La storia di Penelope, inoltre, porta ad osservare più da vicino la condizione della donna: lei ama
talmente tanto il marito da aspettarlo per vent’anni, senza concedersi ad altri uomini nel rispetto e
nella devozione per Odisseo. Lui, invece, si dice abbia avuto addirittura un figlio con Circe. Ciò
dimostra quello che erano obbligate a sopportare: oltre a dover stare in casa, curarla e a non
intromettersi nella vita dell’uomo, erano costrette a rimanere inerti davanti al fatto che il proprio
coniuge potesse avere altre donne oltre a loro.

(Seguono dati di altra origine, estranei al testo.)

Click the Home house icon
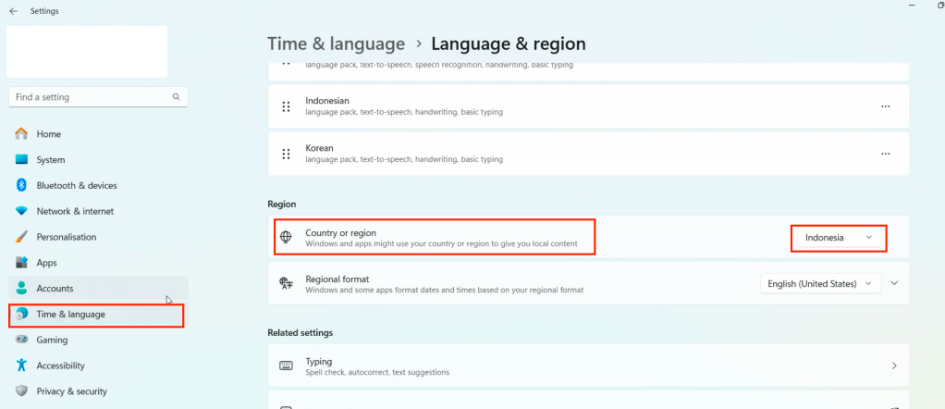21,134
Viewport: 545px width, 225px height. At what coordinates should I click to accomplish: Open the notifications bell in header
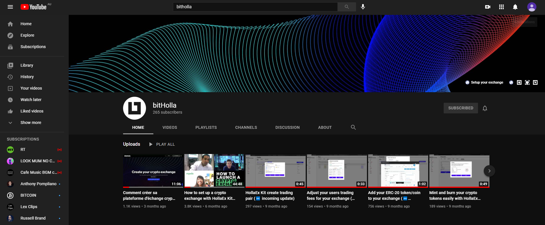[x=515, y=7]
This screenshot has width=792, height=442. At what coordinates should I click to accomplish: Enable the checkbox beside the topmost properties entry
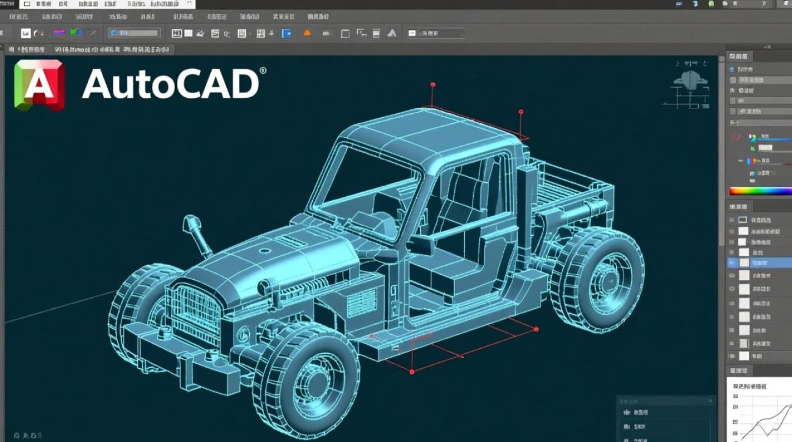click(x=731, y=68)
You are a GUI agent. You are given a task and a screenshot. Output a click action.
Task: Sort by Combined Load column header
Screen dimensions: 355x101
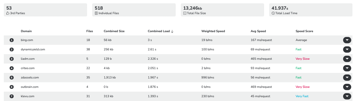click(x=159, y=31)
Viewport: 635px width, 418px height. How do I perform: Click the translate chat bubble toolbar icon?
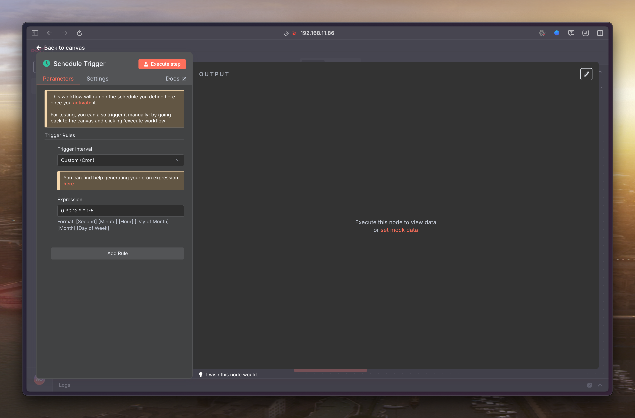(x=571, y=33)
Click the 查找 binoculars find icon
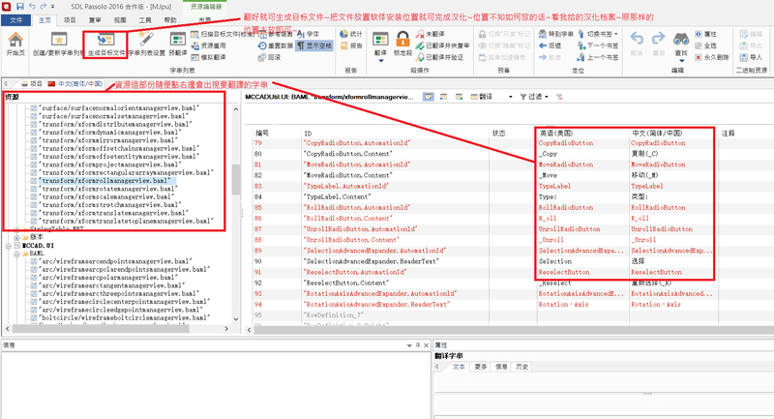Screen dimensions: 774x419 click(682, 43)
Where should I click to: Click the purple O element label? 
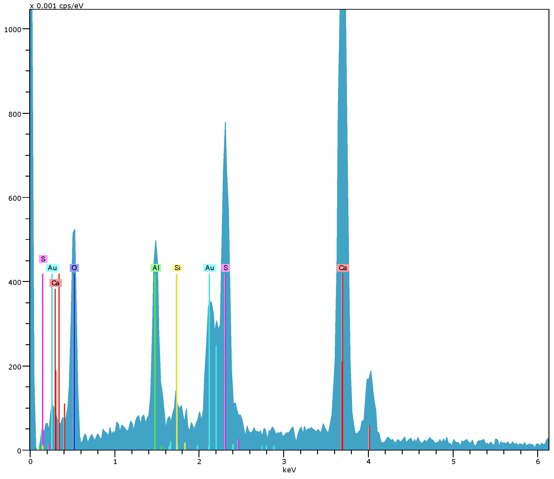pyautogui.click(x=74, y=268)
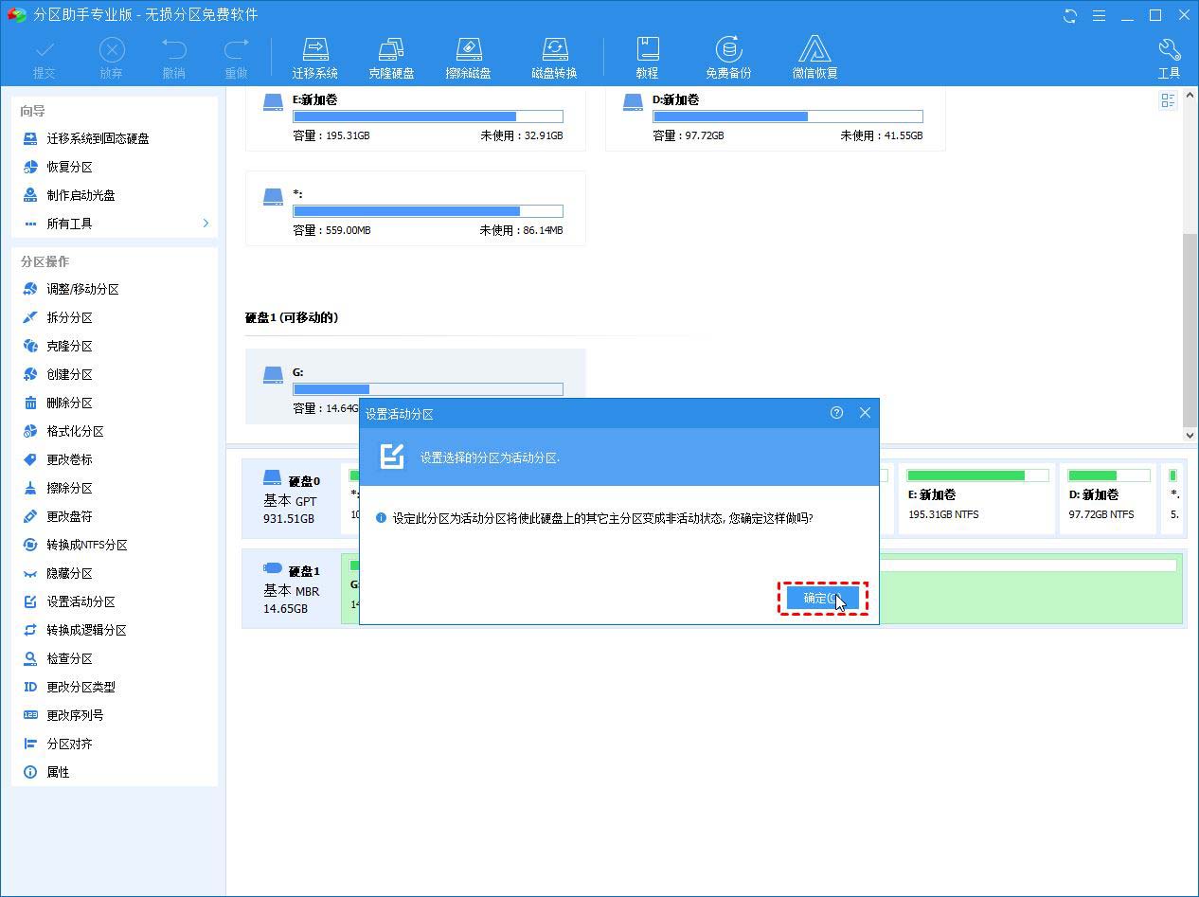Screen dimensions: 1199x897
Task: Click the scrollbar down arrow in disk panel
Action: pyautogui.click(x=1191, y=436)
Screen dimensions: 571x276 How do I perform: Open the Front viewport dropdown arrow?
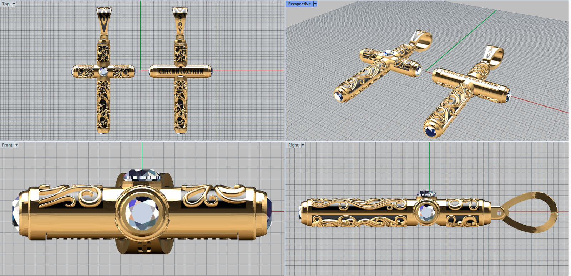(x=16, y=145)
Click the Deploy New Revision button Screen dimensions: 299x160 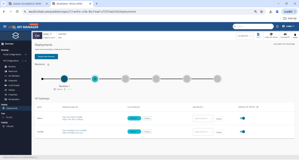click(x=46, y=57)
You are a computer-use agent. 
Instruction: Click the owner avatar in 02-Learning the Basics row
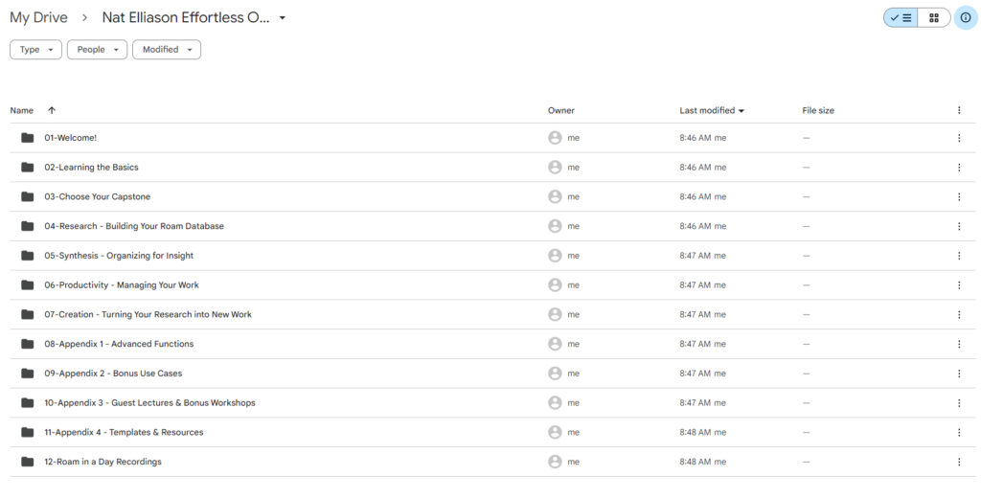click(555, 168)
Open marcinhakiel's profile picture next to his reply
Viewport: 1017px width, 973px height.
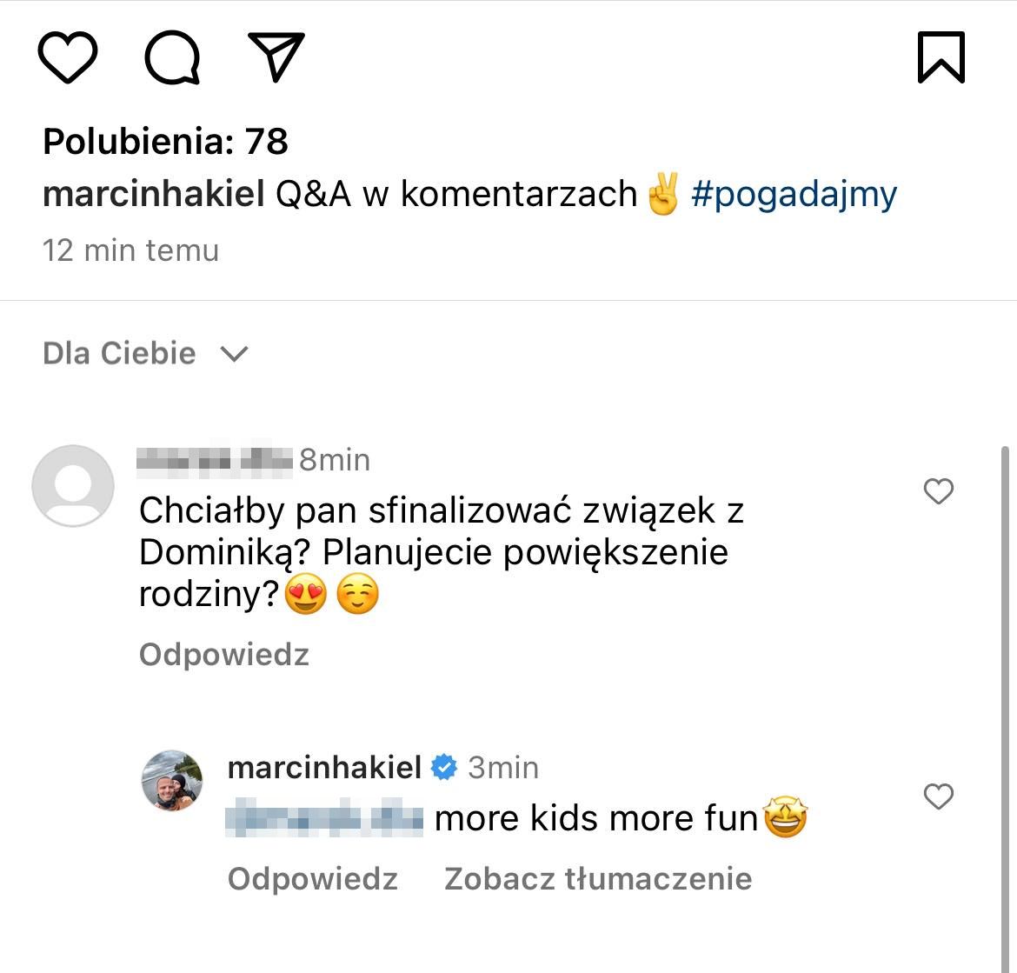coord(171,780)
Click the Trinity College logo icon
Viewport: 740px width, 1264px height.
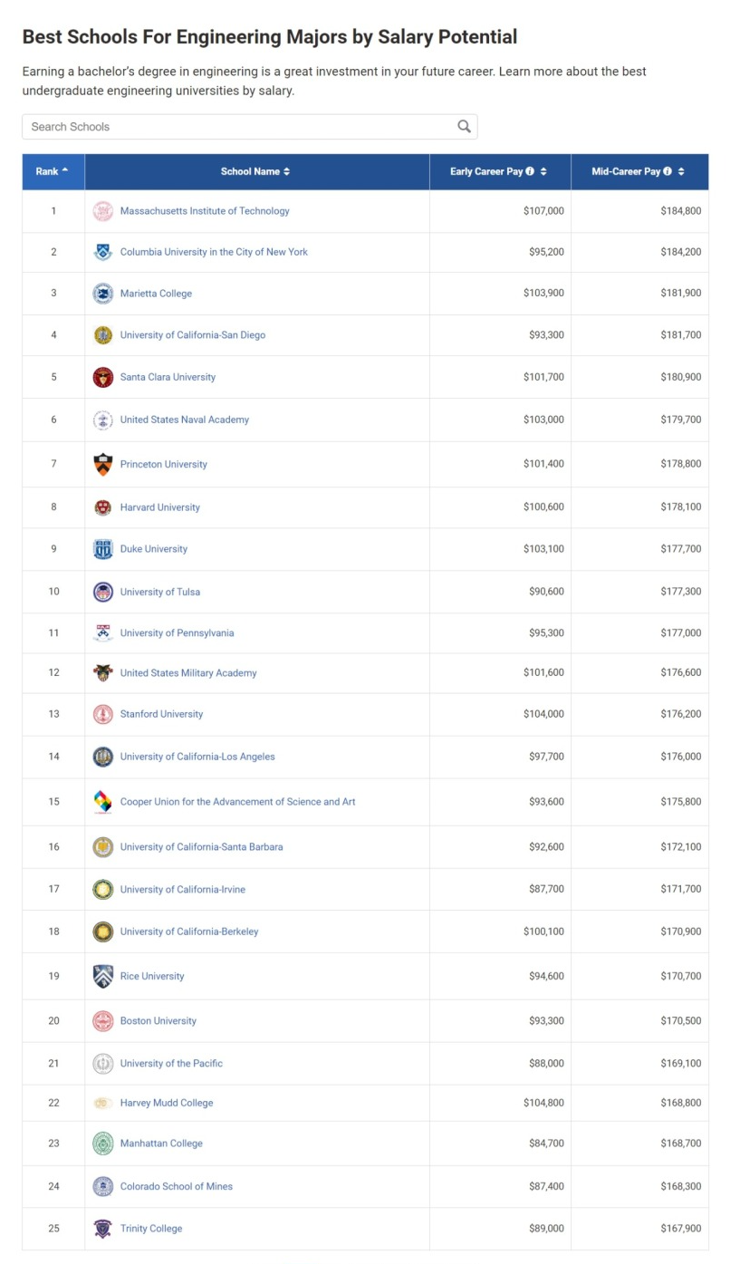(103, 1229)
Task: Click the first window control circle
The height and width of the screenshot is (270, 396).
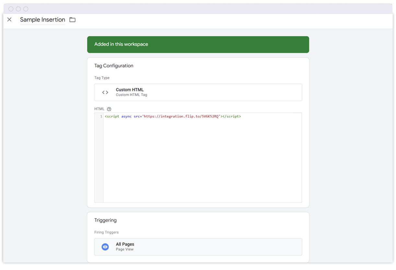Action: click(11, 9)
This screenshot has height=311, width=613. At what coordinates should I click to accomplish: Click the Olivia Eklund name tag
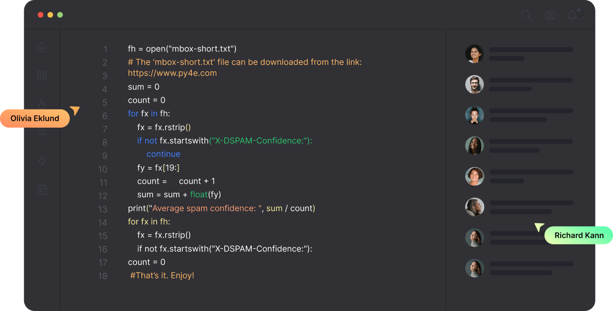pyautogui.click(x=35, y=119)
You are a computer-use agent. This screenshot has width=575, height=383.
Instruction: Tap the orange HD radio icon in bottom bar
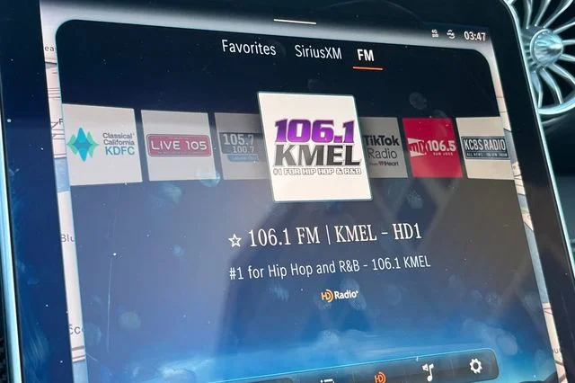pos(380,377)
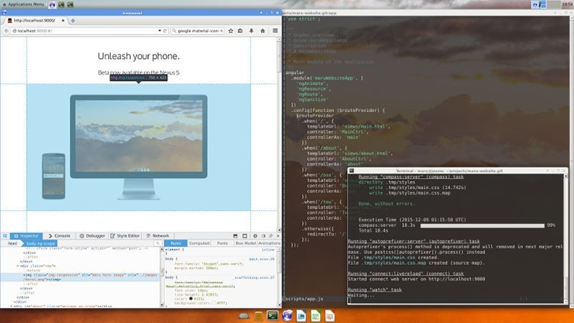Open the browser hamburger menu
This screenshot has width=574, height=323.
(x=275, y=31)
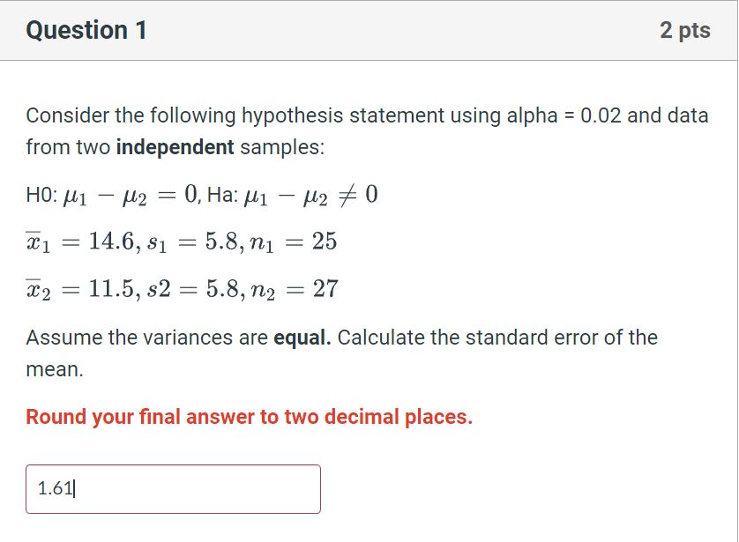The image size is (739, 542).
Task: Click the sample one statistics line
Action: [x=181, y=241]
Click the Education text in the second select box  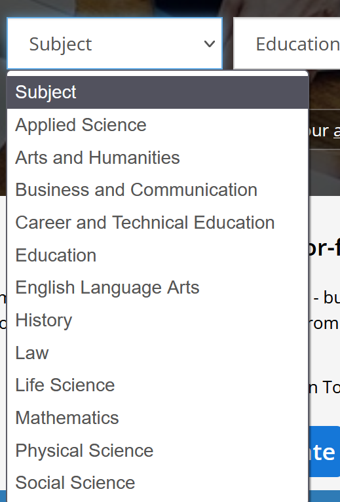(x=297, y=44)
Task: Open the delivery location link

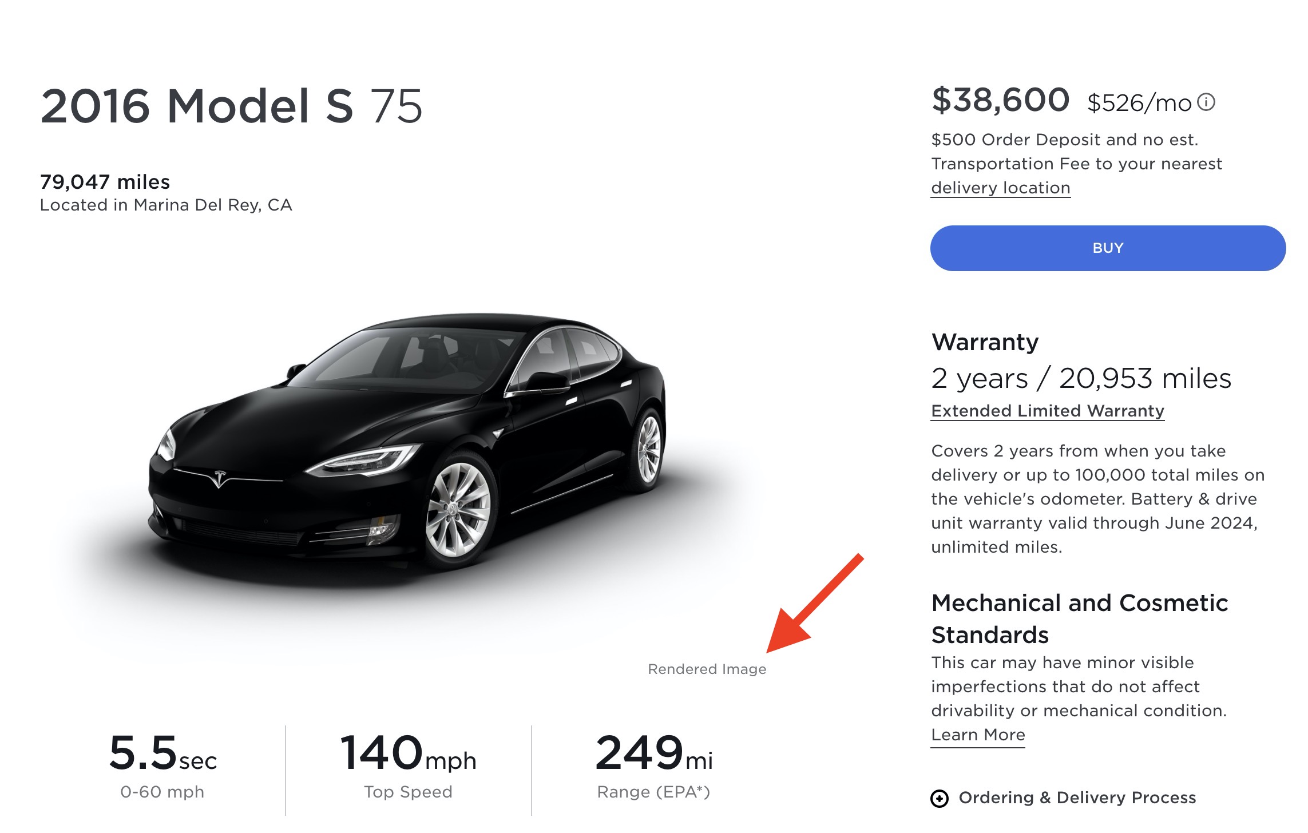Action: point(1000,188)
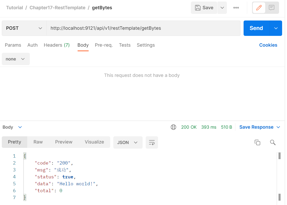Screen dimensions: 287x205
Task: Open the Cookies manager link
Action: 268,45
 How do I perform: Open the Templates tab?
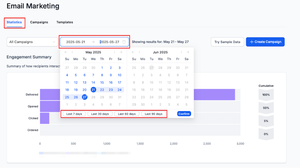click(x=65, y=22)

Eppure non sono solo le mortali ad assumere comportamenti indegni e mal visti dall’uomo; le dee
stesse incarnano perfettamente il concetto femminile pensato da Omero: Afrodite, dea della bellezza
e dell’amore, perfetta e bellissima, tradisce il marito Efesto ed è lei che “dà” Elena a Paride e che,
anche se indirettamente, è una delle cause della guerra di Troia; Era, dea del matrimonio e della
fedeltà coniugale, è presentata come una dea morbosamente gelosa e incline al litigio; detesta
Afrodite, poiché Paride ha consegnato a lei la mela d’oro. Moglie di Zeus, viene trattata con
deferenza dagli altri dei, ma è obbligata ad obbedire al marito; Eris, dea della discordia, semina
zizzania tra Atena, Afrodite ed Era, offesa per non essere stata invitata al matrimonio tra Teti e
Peleo. L’unica dea considerata al pari degli uomini è Atena, che però ha comunque rinunciato ad
essere una vera donna, per ottenere ciò.
Queste dee sono citate per un motivo preciso: sono loro le protagoniste dell’episodio della mela
d’oro. Questo episodio mette in luce i difetti della donna, soprattutto la superficialità. Omero ha
evidenziato la debolezza della figura femminile e come essa sia capace solo di fare ciò che le viene
detto; in caso contrario, al tempo, la donna veniva punita con pene corporali molto dure. E, come
ribadito i precedenza, questi difetti si ripresentano non solo nelle donne mortali, ma anche nella
perfezione delle dee greche.
In conclusione il concetto di figura femminile trattata nei due poemi omerici è abbastanza chiaro:
erano obbligate a sottostare ai desideri dell’uomo, escluse da qualsiasi questione politica o bellica e
costrette a sorbire i rapporti dei mariti con altre donne. Quindi, questo anche per quanto riguardava
le donne immortali, esse erano descritte come le vedevano in quell’epoca, cioè sempre un gradino
in basso all’uomo ed unicamente al suo servizio.